U S Federal executions.
The American Federal Bureau of Prisons has a $300,000 lethal injection facility at the federal prison in Terre Haute, Indiana. The death house is located inside a non-descript brick building outside the main penitentiary compound, and consists of five viewing rooms surrounding the execution chamber.
The chamber is a stark, hospital-like room lined with green tiles and bare except for the large gurney equipped with five Velcro restraints and a sink in one corner.
The intravenous tubes pass through a small opening in the wall and into the executioner's room nearby. All but one room, the executioner's, are equipped with large two-way windows with curtains. The executioner's room is fitted with one-way glass. During an execution, prison officials will maintain an open telephone line to the Justice Department in Washington. The President has sole authority to grant last-minute clemency.

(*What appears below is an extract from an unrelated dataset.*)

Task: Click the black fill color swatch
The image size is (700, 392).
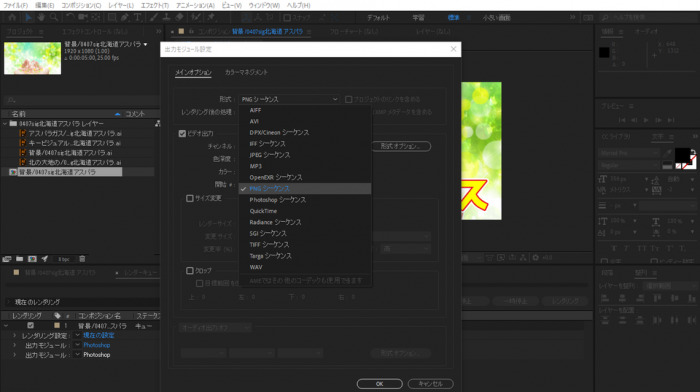Action: tap(683, 155)
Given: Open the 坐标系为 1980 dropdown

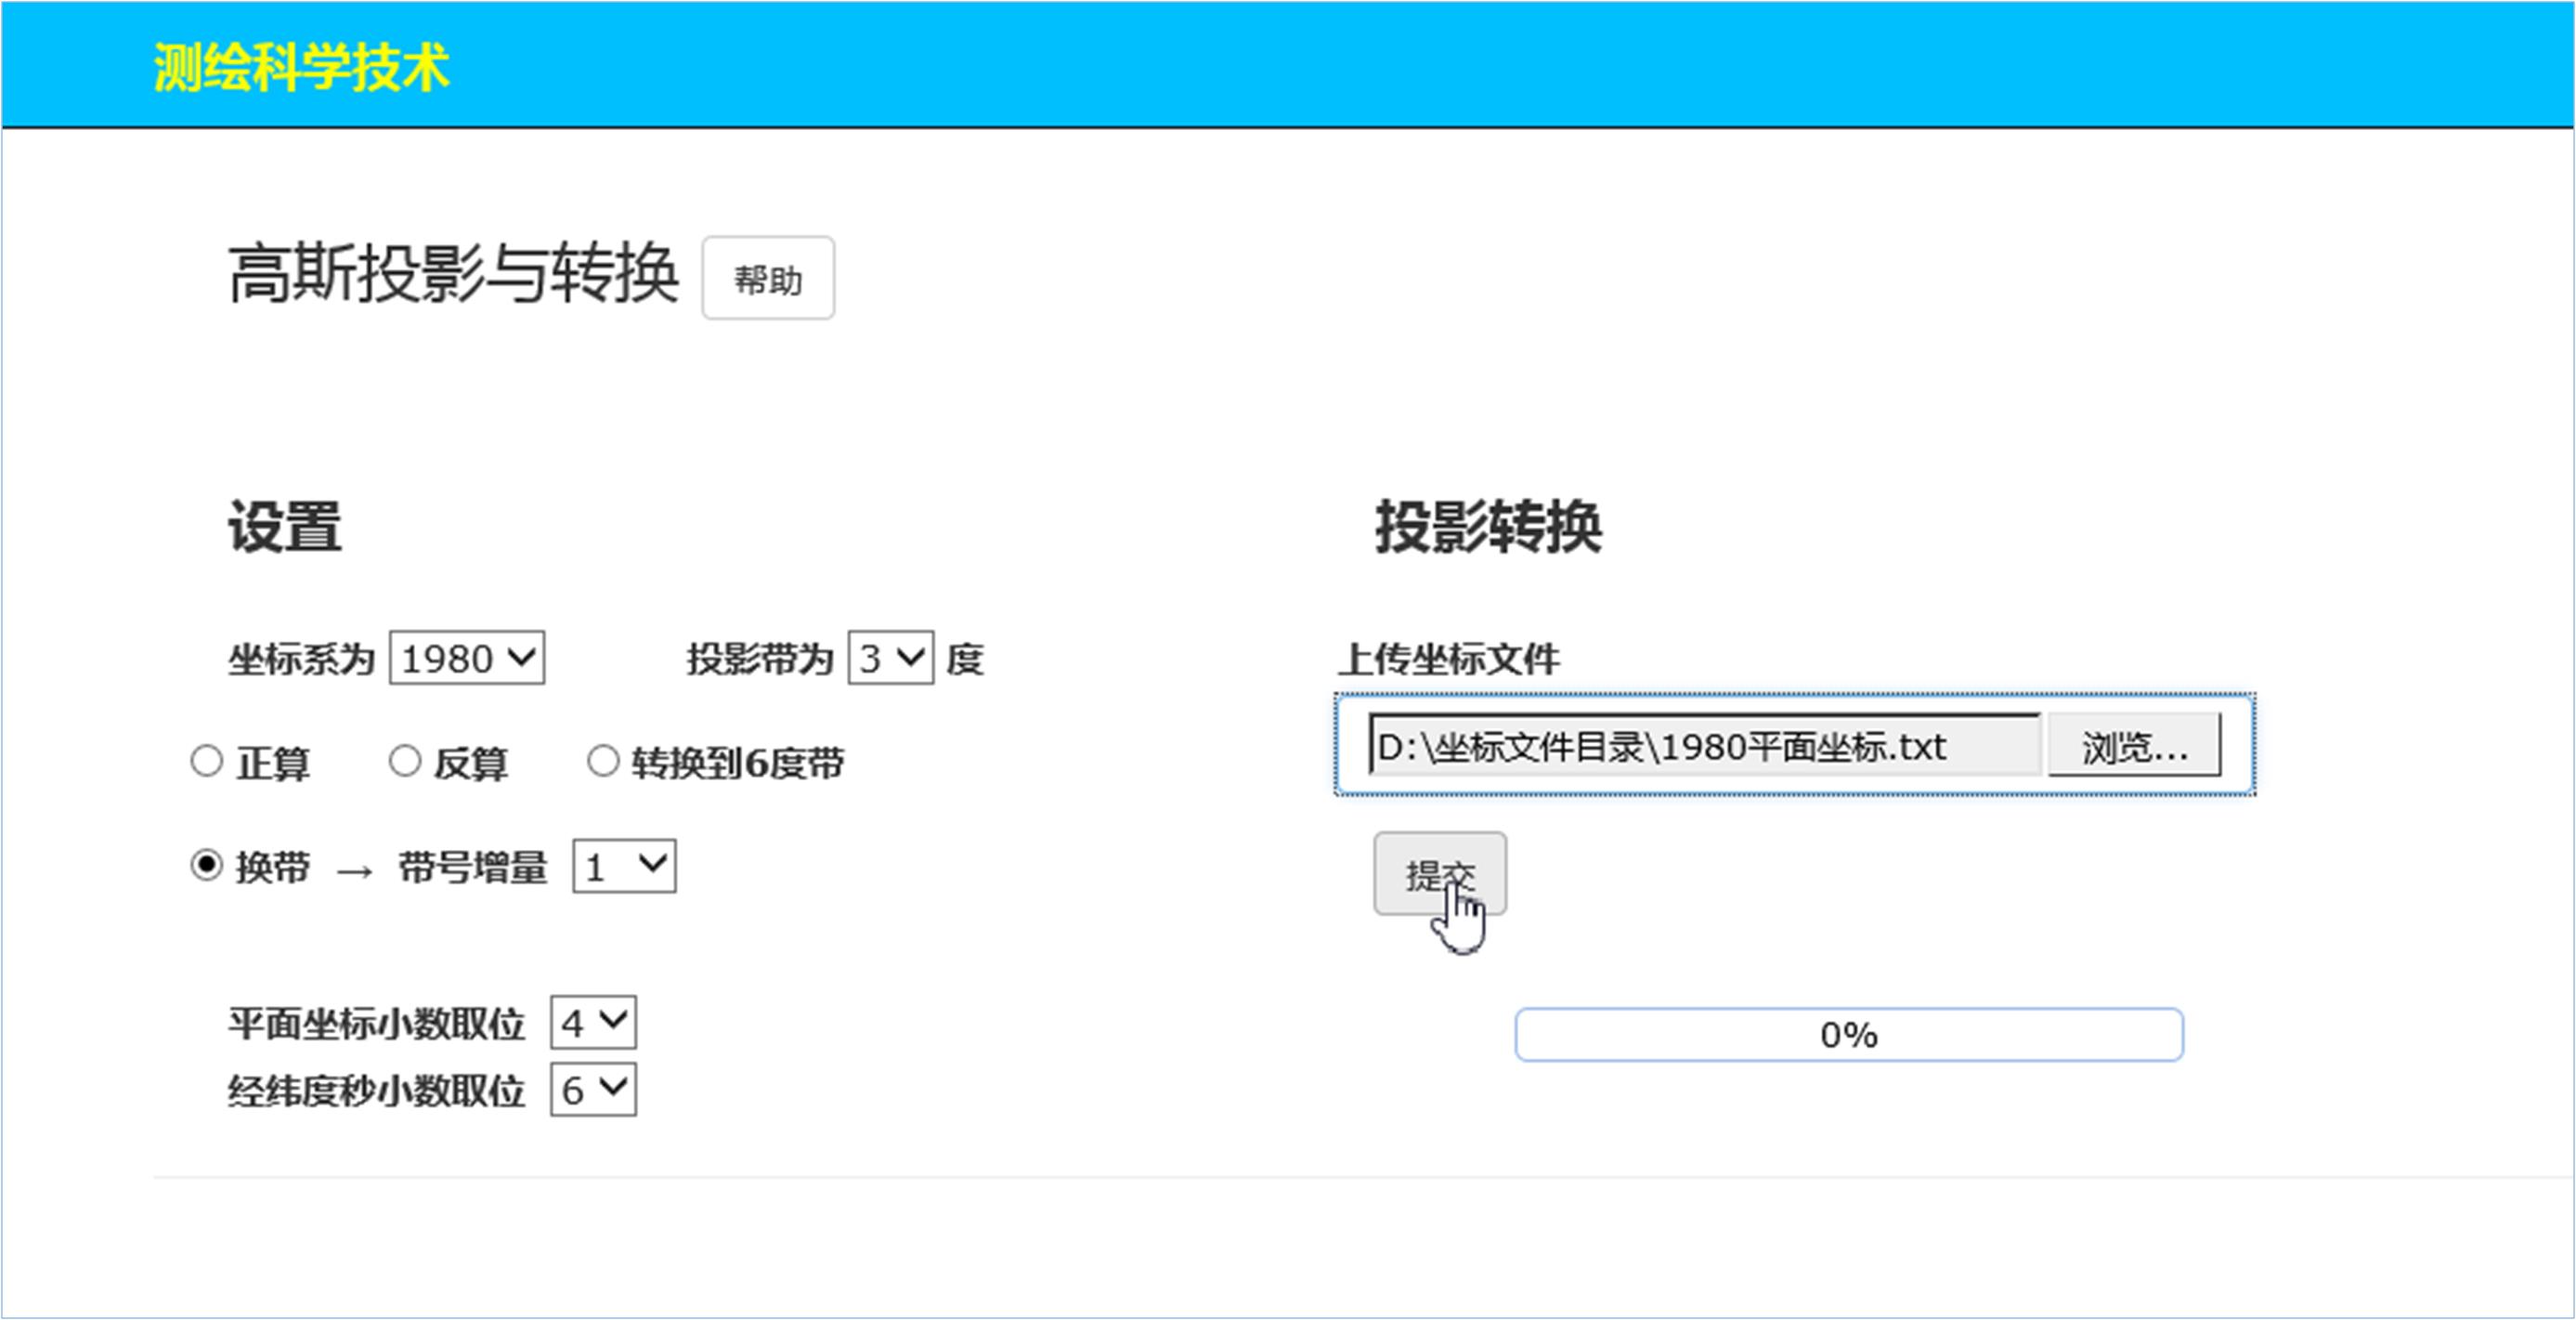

Overhead, a camera linked to a monitor inside the executioner's room will watch the process to note whether the prisoner suffers any pain during the procedure.
On the 11th of June 2001 Timothy McVeigh the Oklahoma City bomber became the first person to be executed under Federal law since 1963. He had placed a bomb outside the Alfred P Murrah Federal Building, killing 168 people and injuring 850. The intravenous drip that delivered the lethal chemicals went to a catheter in McVeigh's right leg. The first drug was administered at 8.10 a.m., with the second being given at 8.11 and the final one at 8.13 and he was pronounced dead at 8.14 a.m. On the 19th of June 2001, Juan Raul Garza, a Mexican-American drug lord and murderer was executed on the same gurney.

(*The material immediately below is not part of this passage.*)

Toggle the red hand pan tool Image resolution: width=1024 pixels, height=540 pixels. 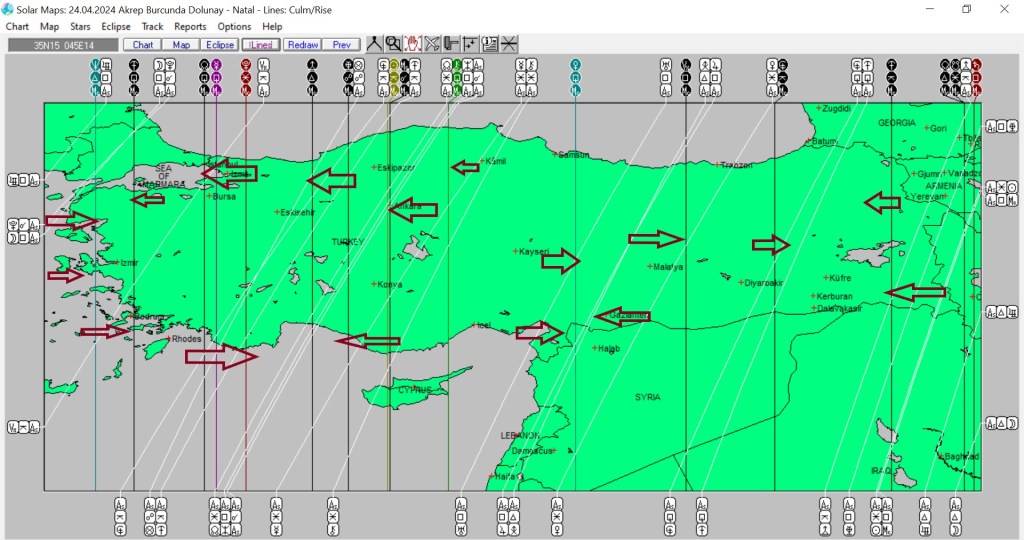(x=412, y=44)
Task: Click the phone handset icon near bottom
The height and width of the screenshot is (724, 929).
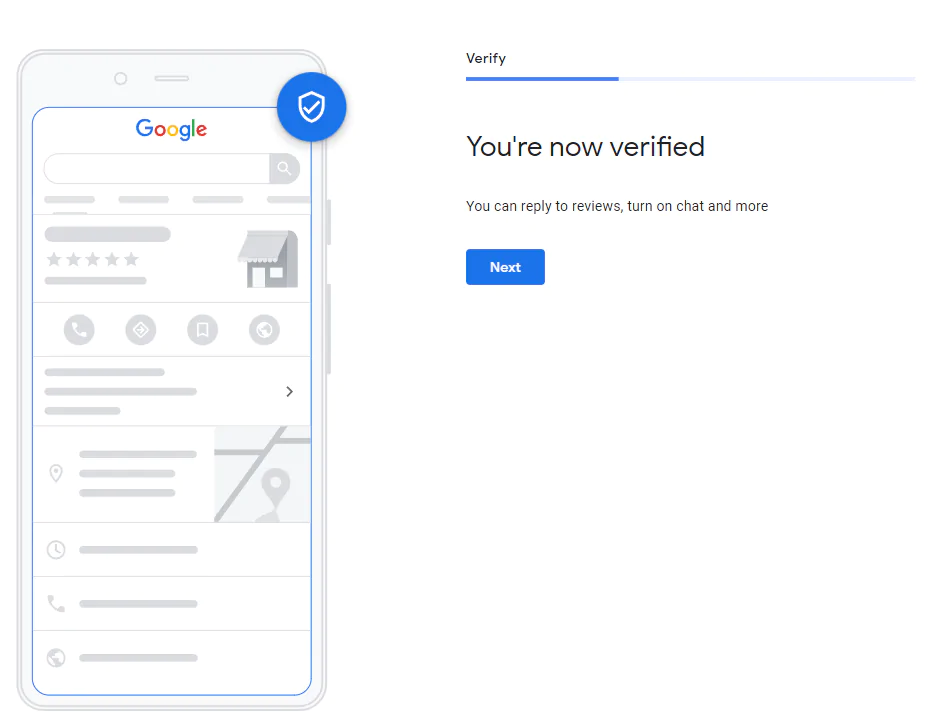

A prisoner found guilty after 1994 of a federal capital crime (of which there are now over 60) in states that do not allow for lethal injection as a method of execution can't legally be executed in Terre Haute. For those prisoners, the federal government will "contract out" the executions and they will use that state's normal method. Two further executions have been carried out under Federal jurisdiction since.
The American military has also moved to lethal injection (from hanging) and now has a facility in the basement of the military prison at Ft. Leavenworth, Kansas which is currently housing six or seven inmates.
Typical execution procedure.
Lethal injection protocols vary from state to state.
Typically the prisoner is strapped to a gurney (which is a wheeled hospital style trolley bed) or a fixed execution table rather like an operating theatre table by leather or webbing straps over the body and legs.
Their bare arms are strapped to boards projecting from the sides of the gurney. Trained technicians then insert a 14 gauge catheter (the largest commercially available needle) into a vein in each arm, a process that sounds much simpler than it often is. Once the catheters are in place, they are flushed with 10ml of a Heperin solution, to prevent clots forming inside the catheter, then a 1000 ml bag of saline solution is connected to the catheter ends and the prisoner is either wheeled into the execution chamber or the curtains surrounding it are drawn back to allow the witnesses to see the procedure. When the condemned person has made any final statement, the prison warden gives the signal for the execution to begin and the technician(s), hidden from view behind a two way mirror, begins to manually inject the three chemicals comprising typically 15 - 50 cc of Sodium thiopental, 15 - 50 cc of Pavulon (the generic name for Pancuronium bromide) and 15 - 50 cc of Potassium chloride. There is a short interval between each chemical during which saline solution is injected to clean the IV line and prevent any chemical reaction which could block it. Typically the actual injections will take from three to five minutes to complete.